| Work item |
Please repeat only the stretch of records running from the first line through the line that contains "Choose the 6M range".

| Stored records |
>>>>>

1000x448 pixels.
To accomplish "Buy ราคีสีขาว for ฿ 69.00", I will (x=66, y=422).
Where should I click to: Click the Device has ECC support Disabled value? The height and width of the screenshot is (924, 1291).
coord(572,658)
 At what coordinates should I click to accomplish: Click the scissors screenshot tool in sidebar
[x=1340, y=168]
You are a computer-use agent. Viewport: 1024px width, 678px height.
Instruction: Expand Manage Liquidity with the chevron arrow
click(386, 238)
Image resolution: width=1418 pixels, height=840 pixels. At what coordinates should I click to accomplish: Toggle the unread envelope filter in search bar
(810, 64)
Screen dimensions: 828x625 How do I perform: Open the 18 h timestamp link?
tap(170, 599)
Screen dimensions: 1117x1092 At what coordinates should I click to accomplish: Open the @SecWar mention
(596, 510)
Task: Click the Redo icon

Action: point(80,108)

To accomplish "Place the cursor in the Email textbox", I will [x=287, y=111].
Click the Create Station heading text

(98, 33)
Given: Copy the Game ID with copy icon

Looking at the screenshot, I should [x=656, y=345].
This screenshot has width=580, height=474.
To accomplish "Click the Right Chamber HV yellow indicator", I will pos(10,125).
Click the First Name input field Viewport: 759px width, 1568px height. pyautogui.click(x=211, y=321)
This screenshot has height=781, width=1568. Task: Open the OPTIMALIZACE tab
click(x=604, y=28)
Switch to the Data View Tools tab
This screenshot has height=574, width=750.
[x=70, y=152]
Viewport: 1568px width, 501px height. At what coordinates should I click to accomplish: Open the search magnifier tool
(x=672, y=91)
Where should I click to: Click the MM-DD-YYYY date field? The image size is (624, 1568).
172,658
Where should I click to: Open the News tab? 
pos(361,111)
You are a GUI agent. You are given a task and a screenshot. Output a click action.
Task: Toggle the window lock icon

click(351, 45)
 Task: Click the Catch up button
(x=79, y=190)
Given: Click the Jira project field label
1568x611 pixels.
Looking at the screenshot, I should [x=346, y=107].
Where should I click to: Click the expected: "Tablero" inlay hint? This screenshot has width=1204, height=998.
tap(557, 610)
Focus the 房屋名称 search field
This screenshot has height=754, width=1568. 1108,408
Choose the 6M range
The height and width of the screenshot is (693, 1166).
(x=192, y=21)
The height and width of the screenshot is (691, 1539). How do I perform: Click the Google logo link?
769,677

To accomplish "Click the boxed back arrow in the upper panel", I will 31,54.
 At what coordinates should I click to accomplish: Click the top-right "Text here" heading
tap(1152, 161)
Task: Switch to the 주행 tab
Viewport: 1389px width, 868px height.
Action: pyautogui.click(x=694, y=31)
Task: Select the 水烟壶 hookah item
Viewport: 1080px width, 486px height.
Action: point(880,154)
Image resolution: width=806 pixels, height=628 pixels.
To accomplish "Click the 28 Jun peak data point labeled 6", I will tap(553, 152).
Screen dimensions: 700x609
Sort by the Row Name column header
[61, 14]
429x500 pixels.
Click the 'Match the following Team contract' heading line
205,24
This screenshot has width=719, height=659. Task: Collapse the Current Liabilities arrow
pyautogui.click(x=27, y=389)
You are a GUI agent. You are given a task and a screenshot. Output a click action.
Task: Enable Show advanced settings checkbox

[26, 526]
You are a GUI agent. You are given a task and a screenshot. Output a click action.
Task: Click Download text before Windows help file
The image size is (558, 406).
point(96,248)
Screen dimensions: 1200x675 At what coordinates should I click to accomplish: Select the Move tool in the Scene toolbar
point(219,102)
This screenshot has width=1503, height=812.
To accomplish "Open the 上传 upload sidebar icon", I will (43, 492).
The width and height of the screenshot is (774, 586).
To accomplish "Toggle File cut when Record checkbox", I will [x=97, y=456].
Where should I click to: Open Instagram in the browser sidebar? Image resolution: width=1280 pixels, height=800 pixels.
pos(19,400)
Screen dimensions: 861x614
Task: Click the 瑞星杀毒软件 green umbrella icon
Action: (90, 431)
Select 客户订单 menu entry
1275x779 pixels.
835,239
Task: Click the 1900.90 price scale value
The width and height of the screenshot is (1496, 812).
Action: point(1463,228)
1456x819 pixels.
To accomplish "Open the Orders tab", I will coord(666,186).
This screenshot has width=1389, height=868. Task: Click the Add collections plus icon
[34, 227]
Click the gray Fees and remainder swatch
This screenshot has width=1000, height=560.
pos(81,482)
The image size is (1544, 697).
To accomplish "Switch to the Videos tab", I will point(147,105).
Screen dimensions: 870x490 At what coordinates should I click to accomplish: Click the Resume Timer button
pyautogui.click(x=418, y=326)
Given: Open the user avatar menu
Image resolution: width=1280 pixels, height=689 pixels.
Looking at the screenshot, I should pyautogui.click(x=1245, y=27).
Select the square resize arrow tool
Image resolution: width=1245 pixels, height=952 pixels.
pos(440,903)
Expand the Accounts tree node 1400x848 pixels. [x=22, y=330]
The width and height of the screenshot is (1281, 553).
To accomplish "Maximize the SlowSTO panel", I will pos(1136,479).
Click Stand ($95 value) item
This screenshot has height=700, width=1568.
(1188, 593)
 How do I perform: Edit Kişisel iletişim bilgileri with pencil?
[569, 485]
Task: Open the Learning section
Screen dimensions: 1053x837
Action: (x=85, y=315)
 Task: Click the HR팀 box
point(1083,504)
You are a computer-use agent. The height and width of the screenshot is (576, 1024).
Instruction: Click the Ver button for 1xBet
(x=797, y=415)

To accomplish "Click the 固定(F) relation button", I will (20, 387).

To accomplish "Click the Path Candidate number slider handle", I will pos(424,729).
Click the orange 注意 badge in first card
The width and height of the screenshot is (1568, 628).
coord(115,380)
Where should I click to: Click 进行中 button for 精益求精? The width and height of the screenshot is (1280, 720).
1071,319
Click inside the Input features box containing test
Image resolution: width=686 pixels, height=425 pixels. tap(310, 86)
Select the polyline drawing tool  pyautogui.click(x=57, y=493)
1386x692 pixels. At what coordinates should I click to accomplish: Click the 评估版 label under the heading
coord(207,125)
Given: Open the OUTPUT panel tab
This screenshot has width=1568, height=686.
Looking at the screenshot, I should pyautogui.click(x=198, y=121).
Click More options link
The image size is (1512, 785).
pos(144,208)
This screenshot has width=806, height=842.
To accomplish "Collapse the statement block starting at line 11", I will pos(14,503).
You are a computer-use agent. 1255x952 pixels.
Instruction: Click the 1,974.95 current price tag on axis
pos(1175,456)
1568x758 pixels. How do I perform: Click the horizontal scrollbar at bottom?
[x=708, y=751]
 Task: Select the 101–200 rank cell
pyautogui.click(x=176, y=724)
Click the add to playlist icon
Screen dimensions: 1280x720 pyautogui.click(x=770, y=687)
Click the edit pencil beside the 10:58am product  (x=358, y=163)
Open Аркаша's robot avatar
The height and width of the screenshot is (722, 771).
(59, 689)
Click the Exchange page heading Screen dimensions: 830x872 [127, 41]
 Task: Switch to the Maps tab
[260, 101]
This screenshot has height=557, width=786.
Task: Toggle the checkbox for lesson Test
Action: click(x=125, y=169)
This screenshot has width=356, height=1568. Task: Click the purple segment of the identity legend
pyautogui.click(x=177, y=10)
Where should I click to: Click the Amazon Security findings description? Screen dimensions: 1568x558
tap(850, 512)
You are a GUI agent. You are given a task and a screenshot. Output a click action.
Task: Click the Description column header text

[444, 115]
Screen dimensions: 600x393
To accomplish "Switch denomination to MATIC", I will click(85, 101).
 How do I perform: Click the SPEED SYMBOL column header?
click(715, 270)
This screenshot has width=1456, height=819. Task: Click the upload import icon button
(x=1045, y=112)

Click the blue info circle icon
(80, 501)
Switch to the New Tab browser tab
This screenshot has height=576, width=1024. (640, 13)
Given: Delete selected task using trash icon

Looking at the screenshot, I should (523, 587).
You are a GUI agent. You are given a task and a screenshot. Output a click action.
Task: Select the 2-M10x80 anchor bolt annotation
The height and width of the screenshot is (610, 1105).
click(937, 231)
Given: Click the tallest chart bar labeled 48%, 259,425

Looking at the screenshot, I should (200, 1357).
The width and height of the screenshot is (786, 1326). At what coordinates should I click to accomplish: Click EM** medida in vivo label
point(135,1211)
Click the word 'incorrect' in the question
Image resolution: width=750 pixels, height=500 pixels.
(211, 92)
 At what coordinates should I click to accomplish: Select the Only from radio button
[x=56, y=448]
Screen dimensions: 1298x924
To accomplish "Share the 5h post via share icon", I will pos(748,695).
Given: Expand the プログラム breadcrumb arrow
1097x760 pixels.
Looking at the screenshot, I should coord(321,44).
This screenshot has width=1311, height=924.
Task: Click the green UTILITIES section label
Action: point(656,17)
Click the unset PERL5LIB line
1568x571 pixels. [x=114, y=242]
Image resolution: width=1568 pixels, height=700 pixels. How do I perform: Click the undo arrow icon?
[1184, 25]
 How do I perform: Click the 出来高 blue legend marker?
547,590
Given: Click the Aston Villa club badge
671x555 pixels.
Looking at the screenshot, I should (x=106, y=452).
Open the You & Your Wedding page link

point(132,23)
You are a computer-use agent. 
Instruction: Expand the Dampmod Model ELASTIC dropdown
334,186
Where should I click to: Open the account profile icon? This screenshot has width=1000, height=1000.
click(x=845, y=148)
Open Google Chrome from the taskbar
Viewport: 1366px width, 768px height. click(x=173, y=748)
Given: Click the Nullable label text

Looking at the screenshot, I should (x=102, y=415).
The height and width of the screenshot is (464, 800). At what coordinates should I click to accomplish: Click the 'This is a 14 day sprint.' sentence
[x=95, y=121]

<<<<<

| Exercise result |
1000x448 pixels.
To accomplish "Buy ราคีสีขาว for ฿ 69.00", I will (x=66, y=422).
Where should I click to: Click the Device has ECC support Disabled value? The height and width of the screenshot is (924, 1291).
coord(572,658)
 At what coordinates should I click to accomplish: Click the scissors screenshot tool in sidebar
[x=1340, y=168]
You are a computer-use agent. Viewport: 1024px width, 678px height.
Instruction: Expand Manage Liquidity with the chevron arrow
click(386, 238)
Image resolution: width=1418 pixels, height=840 pixels. At what coordinates should I click to accomplish: Toggle the unread envelope filter in search bar
(810, 64)
Screen dimensions: 828x625 How do I perform: Open the 18 h timestamp link?
tap(170, 599)
Screen dimensions: 1117x1092 At what coordinates should I click to accomplish: Open the @SecWar mention
(596, 510)
Task: Click the Redo icon

Action: point(80,108)

To accomplish "Place the cursor in the Email textbox", I will [x=287, y=111].
Click the Create Station heading text

(98, 33)
Given: Copy the Game ID with copy icon

Looking at the screenshot, I should [x=656, y=345].
This screenshot has width=580, height=474.
To accomplish "Click the Right Chamber HV yellow indicator", I will pos(10,125).
Click the First Name input field Viewport: 759px width, 1568px height. pyautogui.click(x=211, y=321)
This screenshot has height=781, width=1568. Task: Open the OPTIMALIZACE tab
click(x=604, y=28)
Switch to the Data View Tools tab
This screenshot has height=574, width=750.
[x=70, y=152]
Viewport: 1568px width, 501px height. At what coordinates should I click to accomplish: Open the search magnifier tool
(x=672, y=91)
Where should I click to: Click the MM-DD-YYYY date field? The image size is (624, 1568).
172,658
Where should I click to: Open the News tab? 
pos(361,111)
You are a GUI agent. You are given a task and a screenshot. Output a click action.
Task: Toggle the window lock icon

click(351, 45)
 Task: Click the Catch up button
(x=79, y=190)
Given: Click the Jira project field label
1568x611 pixels.
Looking at the screenshot, I should [x=346, y=107].
Where should I click to: Click the expected: "Tablero" inlay hint? This screenshot has width=1204, height=998.
tap(557, 610)
Focus the 房屋名称 search field
This screenshot has height=754, width=1568. 1108,408
Choose the 6M range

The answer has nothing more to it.